Are we a banana republic?

I'm stupefied to find that some people are defending the constitutionality of Nancy Pelosi's discriminatory, confiscatory and retroactive tax on people who receive bonus income from companies that got TARP money. I would have considered it a bright line rule that the government can't identify a class of unpopular people and impose a special tax on them. What's next? A 100% income tax on registered Republicans, retroactive to last year? If Pelosi's bill passes muster, why not?

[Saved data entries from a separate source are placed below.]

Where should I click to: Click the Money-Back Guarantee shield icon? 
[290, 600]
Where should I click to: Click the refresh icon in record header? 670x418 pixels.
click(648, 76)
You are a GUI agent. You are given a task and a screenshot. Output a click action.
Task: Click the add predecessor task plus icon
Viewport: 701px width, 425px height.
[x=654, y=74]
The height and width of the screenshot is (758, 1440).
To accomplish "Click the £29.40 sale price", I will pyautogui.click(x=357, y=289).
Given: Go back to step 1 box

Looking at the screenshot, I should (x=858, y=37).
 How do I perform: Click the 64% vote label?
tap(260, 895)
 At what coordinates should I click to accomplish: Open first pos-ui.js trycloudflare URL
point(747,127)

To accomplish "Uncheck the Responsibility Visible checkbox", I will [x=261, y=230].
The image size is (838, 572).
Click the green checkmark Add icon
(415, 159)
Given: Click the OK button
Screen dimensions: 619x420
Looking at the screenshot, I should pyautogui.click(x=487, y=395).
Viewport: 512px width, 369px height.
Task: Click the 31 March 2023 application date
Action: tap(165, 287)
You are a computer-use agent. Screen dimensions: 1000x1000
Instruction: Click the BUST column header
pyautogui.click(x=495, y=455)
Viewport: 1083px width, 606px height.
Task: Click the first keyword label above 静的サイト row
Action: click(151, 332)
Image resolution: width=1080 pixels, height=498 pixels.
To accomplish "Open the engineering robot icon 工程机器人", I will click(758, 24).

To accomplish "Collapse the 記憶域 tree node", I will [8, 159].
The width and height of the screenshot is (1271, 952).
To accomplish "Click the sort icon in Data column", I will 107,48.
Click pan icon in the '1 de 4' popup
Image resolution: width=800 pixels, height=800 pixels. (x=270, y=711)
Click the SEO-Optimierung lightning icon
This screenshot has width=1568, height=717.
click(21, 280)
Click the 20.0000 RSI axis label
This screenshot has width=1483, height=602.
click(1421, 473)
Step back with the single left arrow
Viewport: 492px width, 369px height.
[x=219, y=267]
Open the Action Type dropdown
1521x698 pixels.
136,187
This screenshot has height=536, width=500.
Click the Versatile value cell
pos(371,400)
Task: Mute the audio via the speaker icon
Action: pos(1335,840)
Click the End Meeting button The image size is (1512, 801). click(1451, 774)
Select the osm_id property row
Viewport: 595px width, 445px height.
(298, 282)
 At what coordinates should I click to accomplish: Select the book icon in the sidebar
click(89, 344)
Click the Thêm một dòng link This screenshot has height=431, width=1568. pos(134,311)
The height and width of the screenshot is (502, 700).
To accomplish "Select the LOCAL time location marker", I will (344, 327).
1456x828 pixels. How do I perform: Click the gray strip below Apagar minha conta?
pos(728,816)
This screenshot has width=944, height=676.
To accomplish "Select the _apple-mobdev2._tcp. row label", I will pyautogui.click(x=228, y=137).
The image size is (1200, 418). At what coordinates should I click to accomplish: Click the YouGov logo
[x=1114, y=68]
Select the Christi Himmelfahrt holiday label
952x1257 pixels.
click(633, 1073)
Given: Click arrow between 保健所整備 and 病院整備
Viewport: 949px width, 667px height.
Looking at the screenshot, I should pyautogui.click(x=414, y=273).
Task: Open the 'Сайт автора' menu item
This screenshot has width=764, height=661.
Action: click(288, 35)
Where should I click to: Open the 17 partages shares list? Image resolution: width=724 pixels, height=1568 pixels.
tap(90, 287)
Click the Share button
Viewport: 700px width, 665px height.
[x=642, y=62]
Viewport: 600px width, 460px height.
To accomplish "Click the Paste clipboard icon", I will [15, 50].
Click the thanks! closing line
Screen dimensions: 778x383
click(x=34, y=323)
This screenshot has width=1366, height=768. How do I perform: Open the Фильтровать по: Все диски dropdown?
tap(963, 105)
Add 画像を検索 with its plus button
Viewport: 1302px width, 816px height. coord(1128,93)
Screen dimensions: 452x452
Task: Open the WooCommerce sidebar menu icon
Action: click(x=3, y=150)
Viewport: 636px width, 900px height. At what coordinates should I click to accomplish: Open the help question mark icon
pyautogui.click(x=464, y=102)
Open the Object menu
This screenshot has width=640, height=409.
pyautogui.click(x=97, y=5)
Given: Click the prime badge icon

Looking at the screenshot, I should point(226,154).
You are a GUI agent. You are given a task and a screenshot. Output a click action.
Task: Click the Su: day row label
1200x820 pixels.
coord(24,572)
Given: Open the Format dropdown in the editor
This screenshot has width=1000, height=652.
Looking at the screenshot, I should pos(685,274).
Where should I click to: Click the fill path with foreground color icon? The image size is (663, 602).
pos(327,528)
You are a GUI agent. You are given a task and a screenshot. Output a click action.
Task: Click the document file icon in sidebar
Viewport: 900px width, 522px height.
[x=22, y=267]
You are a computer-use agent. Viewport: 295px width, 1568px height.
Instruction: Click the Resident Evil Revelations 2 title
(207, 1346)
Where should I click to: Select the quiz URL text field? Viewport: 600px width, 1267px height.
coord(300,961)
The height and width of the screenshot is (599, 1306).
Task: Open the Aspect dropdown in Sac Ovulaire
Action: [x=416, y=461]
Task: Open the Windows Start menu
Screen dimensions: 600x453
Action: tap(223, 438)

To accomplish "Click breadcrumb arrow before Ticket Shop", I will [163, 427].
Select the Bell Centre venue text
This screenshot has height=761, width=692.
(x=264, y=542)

If the Pelosi bill is actually enacted into law (which I still think is doubtful) and upheld by the courts, there is no limit to the arbitrary power of Congress. In that event, we have no property rights and there is no Constitution--no equal protection clause, no due process clause, no impairment of contracts clause, no bill of attainder/ex post facto law clause. Instead, we are living in a majoritarian tyranny. As I explained here, there is nothing wrong with the AIG bonuses and no reason why they should be repaid. But even if you think it was wrong for AIG to pay them, Pelosi's proposed confiscatory tax--total taxes would exceed 100 percent in some jurisdictions--is an outrage. If Congress can appease a howling mob of demagogues by enacting discriminatory tax legislation against a group of people who are, for the moment, politically unpopular, even though the vast majority of them have nothing to do with the supposed problems that have given rise to popular outcry--imagine, say, Congress enacting a surtax on the incomes of all homosexuals in response to a notorious case of homosexual molestation--then the idea that the Constitution affords us any sort of protection against arbitrary government power is an illusion.